Skin 2016
Archival Inkjet
430mm x 1524mm
These works are inkjet-extruded lozenge forms, suspended in a way that recalls the compressed structure of trilobite fossils or the stripped skin of a reptile. Without flesh, they hang—taut, like stretched hide. As the viewer steps closer, the individual elements composing these forms come into focus. They originate from the artist’s *Red and Blue Notebooks*, compiled over the span of a year. These notebooks are filled with traces of what a life immersed in creative flow might look like—rapid sketches, notes, and unrealized projects.
The symmetrical forms, with their central spines, emerged from animations constructed through random generators. These tools selected elements from the *Red and Blue Notebooks* archive and assembled them into new, fluid sequences. The notebooks—physical records of time, thought, and process—become the foundation for forms greater than the sum of their parts.
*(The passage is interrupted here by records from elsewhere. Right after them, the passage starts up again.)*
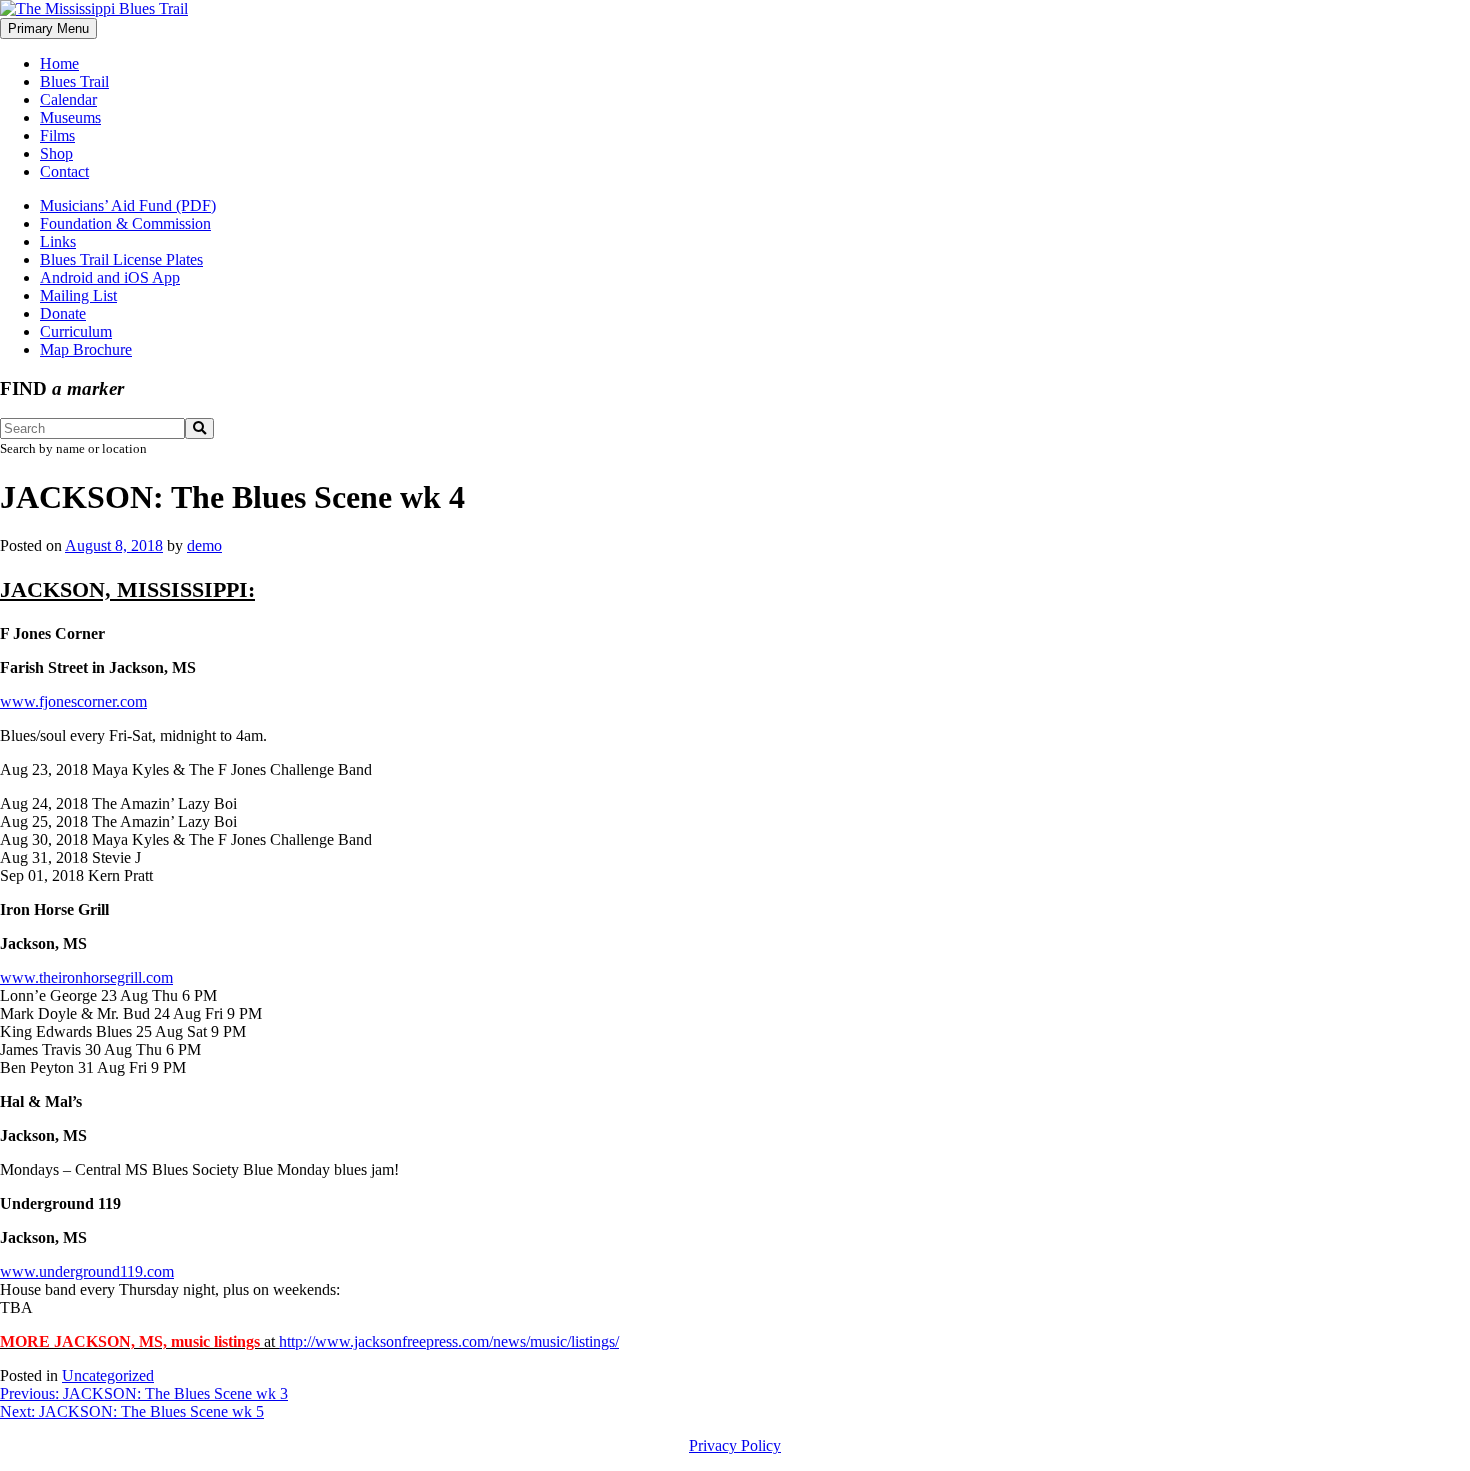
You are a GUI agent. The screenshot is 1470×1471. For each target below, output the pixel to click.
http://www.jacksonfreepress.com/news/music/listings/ (449, 1341)
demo (204, 545)
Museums (70, 117)
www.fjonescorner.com (73, 701)
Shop (56, 153)
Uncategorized (108, 1375)
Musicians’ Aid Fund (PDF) (128, 205)
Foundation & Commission (125, 223)
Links (58, 241)
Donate (63, 313)
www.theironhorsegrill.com (86, 977)
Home (59, 63)
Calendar (68, 99)
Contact (64, 171)
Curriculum (76, 331)
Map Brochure (86, 349)
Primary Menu (48, 28)
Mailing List (78, 295)
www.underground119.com (87, 1271)
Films (57, 135)
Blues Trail (74, 81)
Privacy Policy (735, 1445)
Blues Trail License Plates (121, 259)
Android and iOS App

Compressed into the surface of the paper, these prints translate time, thought, and memory into a flattened form. This compression echoes the notebooks' slow, daily accumulation of sketches, now transformed into something continuous and fluid.
The work also touches on the tension between randomness and intention, and how form and meaning evolve through time. Using algorithms to break free from subjective experience, the process inevitably circles back to questions of structure and authenticity. In the end, these prints encapsulate the layered processes of creation, blending randomness, time, and deliberate action into a single visual form.